- **Task prompt**:
Copy out exactly the lines from the first line of the material below through the line containing "Task: Switch to the Lyrics applet tab", and nothing beyond them.

· · · · ·

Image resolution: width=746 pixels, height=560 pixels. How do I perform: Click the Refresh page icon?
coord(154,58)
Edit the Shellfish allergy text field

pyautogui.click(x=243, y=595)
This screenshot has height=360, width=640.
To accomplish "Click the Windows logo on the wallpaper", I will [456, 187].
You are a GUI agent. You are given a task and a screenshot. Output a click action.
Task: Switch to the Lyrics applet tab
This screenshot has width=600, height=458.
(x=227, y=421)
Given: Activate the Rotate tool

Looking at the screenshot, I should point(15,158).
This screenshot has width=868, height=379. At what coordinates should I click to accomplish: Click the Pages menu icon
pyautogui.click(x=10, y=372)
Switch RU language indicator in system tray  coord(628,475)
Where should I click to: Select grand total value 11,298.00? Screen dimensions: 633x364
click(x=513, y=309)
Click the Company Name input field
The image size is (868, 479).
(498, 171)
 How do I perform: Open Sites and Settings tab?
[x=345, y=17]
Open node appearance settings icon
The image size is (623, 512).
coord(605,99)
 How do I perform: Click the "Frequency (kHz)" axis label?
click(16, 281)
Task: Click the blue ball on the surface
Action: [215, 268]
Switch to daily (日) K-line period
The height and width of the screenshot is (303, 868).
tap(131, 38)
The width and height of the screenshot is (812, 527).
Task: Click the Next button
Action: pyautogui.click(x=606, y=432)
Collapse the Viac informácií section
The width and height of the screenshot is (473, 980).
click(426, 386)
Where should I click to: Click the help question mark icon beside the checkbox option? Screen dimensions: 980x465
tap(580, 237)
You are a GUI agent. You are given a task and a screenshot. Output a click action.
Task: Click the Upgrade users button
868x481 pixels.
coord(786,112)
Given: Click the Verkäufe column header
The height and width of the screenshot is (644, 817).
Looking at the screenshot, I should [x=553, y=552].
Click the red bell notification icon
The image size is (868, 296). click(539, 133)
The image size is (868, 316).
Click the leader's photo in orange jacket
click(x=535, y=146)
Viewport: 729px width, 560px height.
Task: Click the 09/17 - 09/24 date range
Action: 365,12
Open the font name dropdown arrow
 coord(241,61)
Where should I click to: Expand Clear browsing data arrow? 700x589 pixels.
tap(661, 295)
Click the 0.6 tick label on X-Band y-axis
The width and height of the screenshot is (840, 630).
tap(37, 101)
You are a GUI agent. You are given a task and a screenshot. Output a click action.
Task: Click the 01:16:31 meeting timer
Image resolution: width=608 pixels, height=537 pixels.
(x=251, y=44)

· · · · ·

- **Output**:
Image resolution: width=746 pixels, height=560 pixels. How do I perform: Click the Refresh page icon?
coord(154,58)
Edit the Shellfish allergy text field

pyautogui.click(x=243, y=595)
This screenshot has height=360, width=640.
To accomplish "Click the Windows logo on the wallpaper", I will [456, 187].
You are a GUI agent. You are given a task and a screenshot. Output a click action.
Task: Switch to the Lyrics applet tab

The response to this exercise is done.